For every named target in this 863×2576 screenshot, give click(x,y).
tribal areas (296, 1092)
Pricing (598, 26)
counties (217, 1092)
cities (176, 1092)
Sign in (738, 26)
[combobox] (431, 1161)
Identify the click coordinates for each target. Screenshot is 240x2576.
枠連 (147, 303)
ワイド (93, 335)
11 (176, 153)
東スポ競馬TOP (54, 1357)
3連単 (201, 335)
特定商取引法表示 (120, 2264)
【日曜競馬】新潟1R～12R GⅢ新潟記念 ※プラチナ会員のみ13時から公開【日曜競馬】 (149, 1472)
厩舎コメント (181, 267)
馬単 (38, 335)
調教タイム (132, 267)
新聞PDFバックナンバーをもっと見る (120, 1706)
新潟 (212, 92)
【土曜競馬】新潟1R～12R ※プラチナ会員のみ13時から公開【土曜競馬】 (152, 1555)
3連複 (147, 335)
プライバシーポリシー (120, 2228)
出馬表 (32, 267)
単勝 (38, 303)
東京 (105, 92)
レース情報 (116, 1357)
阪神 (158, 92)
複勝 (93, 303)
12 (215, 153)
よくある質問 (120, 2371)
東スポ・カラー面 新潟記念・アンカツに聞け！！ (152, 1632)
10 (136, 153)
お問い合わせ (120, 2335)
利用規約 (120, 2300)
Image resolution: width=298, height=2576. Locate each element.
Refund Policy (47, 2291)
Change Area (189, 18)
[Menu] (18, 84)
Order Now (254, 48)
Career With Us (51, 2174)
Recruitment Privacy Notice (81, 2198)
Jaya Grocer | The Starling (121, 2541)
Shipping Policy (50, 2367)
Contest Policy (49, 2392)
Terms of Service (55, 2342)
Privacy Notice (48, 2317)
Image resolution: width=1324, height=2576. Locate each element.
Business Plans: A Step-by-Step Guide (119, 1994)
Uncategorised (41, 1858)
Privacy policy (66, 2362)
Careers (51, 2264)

◇ ◇ ◇ ◇ ◇ ◇ ◇

» Work to be completed
Which lines run from the one containing "3連複 (147, 335)" to the end of the entries above? Print them exactly, both ends included, and nothing else.

» Finished exercise
3連複 (147, 335)
プライバシーポリシー (120, 2228)
出馬表 (32, 267)
単勝 (38, 303)
東京 (105, 92)
レース情報 (116, 1357)
阪神 (158, 92)
複勝 (93, 303)
12 (215, 153)
よくある質問 (120, 2371)
東スポ・カラー面 新潟記念・アンカツに聞け！！ (152, 1632)
10 (136, 153)
お問い合わせ (120, 2335)
利用規約 (120, 2300)
Image resolution: width=298, height=2576. Locate each element.
Refund Policy (47, 2291)
Change Area (189, 18)
[Menu] (18, 84)
Order Now (254, 48)
Career With Us (51, 2174)
Recruitment Privacy Notice (81, 2198)
Jaya Grocer | The Starling (121, 2541)
Shipping Policy (50, 2367)
Contest Policy (49, 2392)
Terms of Service (55, 2342)
Privacy Notice (48, 2317)
Image resolution: width=1324, height=2576. Locate each element.
Business Plans: A Step-by-Step Guide (119, 1994)
Uncategorised (41, 1858)
Privacy policy (66, 2362)
Careers (51, 2264)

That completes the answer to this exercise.